Top 6 Crypto ETFs to Watch in November 2025
2025-11-14
The year 2025 marks a defining moment in the evolution of regulated cryptocurrency investment vehicles. With digital assets becoming increasingly integrated into institutional portfolios, a new generation of exchange-traded funds has emerged offering a bridge between traditional market stability and the exponential potential of blockchain-driven growth.
This transformation has paved the way for crypto ETFs to occupy a central role in diversified investment strategies.
Crypto ETFs provide regulated exposure to Bitcoin, Ethereum, blockchain equities, and hybrid asset mixes without the custody risks or operational complexities associated with direct crypto ownership.
For investors in November 2025, these products offer a structured, liquid, and transparent gateway into the digital economy.
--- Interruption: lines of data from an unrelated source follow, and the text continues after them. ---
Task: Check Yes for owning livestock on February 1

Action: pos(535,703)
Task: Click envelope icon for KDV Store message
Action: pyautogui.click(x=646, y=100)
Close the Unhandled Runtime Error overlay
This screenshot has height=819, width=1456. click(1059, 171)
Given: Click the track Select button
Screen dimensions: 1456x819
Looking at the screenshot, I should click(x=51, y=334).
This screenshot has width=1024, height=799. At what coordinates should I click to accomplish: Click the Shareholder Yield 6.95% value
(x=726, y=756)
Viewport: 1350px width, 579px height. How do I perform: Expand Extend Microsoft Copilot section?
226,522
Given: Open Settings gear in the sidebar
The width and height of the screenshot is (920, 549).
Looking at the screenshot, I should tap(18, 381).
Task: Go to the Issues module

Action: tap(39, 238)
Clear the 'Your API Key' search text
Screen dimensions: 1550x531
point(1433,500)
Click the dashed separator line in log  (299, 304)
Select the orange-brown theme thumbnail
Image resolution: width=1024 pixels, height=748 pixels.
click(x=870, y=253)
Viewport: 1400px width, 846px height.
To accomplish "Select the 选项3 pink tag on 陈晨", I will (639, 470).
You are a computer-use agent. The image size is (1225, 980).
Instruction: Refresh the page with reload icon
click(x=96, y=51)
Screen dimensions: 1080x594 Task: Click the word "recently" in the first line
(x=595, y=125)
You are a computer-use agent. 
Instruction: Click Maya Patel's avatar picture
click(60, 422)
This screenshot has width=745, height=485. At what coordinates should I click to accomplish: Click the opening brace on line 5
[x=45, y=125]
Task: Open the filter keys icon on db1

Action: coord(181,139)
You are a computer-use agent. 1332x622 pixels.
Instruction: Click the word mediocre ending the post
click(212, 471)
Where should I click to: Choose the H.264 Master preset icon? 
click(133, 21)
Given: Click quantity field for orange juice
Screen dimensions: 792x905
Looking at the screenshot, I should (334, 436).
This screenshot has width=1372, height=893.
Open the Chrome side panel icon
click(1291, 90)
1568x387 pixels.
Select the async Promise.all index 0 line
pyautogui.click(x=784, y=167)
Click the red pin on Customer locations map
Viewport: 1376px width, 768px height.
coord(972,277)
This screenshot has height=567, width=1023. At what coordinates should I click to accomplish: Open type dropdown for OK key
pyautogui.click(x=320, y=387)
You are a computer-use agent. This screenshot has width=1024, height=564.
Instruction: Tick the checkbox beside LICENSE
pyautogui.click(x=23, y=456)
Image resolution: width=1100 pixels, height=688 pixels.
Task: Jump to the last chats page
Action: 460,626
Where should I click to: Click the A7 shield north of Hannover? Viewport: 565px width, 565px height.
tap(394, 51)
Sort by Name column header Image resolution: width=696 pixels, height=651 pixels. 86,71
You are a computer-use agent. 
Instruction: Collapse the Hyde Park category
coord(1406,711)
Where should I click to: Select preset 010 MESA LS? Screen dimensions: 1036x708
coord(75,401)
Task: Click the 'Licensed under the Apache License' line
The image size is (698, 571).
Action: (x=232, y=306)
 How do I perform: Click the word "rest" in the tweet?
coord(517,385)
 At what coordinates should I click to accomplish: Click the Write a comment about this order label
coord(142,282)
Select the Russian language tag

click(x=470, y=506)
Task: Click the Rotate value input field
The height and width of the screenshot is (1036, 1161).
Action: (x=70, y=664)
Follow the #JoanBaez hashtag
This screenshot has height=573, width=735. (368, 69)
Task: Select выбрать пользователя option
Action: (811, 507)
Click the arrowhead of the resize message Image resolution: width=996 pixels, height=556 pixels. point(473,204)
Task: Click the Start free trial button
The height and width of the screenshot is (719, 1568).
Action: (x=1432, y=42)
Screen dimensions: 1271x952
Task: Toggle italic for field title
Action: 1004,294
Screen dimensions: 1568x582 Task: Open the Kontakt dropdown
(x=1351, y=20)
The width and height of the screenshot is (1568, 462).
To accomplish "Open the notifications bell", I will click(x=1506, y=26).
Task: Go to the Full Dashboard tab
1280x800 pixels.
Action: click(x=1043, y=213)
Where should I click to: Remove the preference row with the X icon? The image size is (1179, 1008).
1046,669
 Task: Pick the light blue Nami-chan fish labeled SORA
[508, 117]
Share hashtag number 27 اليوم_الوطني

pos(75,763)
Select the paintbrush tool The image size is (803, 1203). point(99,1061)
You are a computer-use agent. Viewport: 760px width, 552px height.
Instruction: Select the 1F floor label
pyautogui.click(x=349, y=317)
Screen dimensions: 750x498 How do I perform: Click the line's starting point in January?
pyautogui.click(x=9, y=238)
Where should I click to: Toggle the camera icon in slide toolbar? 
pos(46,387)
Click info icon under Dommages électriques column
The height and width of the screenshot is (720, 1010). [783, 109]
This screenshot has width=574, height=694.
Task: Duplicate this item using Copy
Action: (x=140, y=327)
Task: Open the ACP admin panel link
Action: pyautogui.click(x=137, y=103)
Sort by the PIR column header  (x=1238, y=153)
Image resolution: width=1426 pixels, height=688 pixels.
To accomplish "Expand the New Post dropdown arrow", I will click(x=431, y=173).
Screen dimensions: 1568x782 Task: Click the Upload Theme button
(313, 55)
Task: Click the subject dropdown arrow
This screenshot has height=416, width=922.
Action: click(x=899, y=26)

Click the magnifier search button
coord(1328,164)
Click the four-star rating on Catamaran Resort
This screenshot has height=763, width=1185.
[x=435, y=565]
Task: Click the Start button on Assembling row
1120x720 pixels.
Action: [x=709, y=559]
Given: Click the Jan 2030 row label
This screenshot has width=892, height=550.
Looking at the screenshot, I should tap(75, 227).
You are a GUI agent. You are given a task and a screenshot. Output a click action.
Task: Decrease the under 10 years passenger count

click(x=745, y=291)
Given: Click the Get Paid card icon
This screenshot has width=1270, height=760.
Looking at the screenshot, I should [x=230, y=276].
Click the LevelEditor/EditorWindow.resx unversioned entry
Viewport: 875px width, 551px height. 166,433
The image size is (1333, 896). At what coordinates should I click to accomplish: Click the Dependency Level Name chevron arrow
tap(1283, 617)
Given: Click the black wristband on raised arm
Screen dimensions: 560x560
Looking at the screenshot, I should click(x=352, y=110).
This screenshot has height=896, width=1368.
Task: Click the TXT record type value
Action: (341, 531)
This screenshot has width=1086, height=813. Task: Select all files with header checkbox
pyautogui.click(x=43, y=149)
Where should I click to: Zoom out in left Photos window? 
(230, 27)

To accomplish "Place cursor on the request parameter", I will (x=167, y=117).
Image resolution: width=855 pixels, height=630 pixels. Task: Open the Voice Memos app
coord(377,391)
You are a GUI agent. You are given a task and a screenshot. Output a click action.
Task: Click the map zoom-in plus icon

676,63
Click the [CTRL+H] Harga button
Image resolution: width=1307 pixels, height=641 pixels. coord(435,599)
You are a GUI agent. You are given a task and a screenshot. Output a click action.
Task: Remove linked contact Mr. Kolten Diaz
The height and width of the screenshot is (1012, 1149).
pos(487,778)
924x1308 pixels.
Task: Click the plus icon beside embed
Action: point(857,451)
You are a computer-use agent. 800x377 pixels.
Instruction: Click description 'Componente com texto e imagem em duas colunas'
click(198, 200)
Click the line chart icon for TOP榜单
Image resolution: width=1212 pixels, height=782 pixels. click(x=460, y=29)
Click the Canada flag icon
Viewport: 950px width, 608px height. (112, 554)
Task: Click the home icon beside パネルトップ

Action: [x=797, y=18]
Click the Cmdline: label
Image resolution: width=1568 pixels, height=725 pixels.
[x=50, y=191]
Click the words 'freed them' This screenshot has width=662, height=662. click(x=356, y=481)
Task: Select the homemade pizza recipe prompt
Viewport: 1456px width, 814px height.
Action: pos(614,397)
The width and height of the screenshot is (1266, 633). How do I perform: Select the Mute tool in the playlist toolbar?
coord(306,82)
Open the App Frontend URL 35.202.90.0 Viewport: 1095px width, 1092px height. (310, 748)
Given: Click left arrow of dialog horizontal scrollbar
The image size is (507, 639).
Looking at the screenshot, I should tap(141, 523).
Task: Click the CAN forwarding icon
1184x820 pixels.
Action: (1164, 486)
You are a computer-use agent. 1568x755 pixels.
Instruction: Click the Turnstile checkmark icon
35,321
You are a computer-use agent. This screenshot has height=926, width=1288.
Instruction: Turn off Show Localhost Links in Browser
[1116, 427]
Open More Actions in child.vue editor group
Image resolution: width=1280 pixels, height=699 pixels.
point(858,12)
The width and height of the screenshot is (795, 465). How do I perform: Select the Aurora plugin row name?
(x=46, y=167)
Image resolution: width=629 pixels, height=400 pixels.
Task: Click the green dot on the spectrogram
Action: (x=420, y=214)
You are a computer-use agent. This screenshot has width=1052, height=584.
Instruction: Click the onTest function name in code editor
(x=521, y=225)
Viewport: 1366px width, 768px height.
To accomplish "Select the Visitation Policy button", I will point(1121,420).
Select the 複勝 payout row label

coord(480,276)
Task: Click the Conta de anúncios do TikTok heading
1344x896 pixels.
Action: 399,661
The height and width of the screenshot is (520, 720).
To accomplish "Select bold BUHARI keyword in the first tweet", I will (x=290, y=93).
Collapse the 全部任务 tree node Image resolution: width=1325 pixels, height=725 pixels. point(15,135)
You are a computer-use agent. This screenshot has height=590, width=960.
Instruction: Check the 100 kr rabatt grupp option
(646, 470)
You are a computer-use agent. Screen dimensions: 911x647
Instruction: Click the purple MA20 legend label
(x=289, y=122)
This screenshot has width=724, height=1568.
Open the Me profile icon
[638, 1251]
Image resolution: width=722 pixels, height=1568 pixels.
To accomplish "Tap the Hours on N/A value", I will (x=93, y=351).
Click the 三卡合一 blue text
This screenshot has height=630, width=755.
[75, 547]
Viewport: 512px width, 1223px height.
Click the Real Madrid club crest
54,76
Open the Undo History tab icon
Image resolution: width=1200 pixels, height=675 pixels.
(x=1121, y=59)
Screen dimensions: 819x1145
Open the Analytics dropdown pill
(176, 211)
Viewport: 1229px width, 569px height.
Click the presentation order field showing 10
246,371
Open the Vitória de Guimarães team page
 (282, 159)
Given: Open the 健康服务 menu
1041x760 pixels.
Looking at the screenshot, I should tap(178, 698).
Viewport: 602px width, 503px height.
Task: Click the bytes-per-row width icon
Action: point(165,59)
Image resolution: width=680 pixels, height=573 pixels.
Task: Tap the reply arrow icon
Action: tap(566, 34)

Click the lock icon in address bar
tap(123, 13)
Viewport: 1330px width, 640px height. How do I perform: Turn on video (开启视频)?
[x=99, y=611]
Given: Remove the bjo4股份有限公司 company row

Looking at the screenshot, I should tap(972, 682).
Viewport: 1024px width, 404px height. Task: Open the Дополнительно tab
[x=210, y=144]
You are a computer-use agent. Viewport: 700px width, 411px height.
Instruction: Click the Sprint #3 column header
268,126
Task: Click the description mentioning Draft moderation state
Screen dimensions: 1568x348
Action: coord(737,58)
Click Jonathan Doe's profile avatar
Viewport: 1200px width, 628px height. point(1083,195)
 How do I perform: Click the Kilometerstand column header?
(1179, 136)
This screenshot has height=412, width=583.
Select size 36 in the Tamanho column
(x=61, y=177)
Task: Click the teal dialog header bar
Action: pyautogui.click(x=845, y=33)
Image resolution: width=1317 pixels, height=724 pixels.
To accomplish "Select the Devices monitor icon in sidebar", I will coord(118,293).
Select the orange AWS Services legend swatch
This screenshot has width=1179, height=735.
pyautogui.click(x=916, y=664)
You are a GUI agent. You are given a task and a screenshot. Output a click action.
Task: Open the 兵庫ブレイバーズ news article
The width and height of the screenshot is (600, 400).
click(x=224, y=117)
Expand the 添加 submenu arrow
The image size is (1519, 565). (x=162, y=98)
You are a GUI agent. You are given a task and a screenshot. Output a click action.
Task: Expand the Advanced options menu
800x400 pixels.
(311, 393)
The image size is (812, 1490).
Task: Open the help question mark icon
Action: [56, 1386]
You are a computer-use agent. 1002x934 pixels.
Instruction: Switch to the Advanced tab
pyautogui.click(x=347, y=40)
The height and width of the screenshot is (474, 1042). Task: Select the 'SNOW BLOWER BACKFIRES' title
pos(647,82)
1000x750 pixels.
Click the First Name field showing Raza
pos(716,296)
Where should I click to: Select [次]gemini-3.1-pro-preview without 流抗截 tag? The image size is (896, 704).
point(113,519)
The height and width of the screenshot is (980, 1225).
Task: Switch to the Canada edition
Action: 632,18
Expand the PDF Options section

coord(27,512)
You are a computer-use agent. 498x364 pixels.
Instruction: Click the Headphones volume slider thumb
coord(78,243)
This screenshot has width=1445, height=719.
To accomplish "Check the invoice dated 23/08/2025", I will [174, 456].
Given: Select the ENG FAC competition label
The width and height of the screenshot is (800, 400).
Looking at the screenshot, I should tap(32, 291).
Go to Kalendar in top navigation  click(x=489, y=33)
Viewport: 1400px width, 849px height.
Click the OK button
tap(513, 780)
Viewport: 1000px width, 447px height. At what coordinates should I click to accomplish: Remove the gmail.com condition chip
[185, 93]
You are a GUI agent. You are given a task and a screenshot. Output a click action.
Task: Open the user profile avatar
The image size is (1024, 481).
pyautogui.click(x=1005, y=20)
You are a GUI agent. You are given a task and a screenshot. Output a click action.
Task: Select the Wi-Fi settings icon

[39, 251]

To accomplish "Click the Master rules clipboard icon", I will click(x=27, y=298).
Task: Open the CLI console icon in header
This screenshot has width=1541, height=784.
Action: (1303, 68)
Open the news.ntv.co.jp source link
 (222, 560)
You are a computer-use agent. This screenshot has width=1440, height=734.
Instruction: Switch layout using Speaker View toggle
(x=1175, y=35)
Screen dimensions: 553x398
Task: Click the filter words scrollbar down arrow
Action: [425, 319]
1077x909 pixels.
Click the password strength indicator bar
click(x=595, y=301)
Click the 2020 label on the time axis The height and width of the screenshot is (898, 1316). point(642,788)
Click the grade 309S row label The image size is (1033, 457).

Below is a comprehensive exploration of the Top 6 Crypto ETFs to Watch in November 2025, enriched with performance insights, fee analysis, and a forward-thinking outlook for each.
1. Cyber Hornet S&P 500 and Bitcoin 75/25 Strategy ETF (ZZZ)
Expense Ratio: 1.01%
Holdings:
75% S&P 500 equities
25% Bitcoin (physical or futures-based)
Why This ETF Matters
The Cyber Hornet ETF is a unique fusion of two distinct market forces: the stability of the S&P 500 and the asymmetric upside of Bitcoin.
By allocating three-quarters to U.S. equities and one-quarter to BTC, the ETF introduces a controlled form of crypto exposure that does not overwhelm risk-conscious portfolios. Its automatic quarterly rebalancing mechanism ensures disciplined allocation even in volatile markets.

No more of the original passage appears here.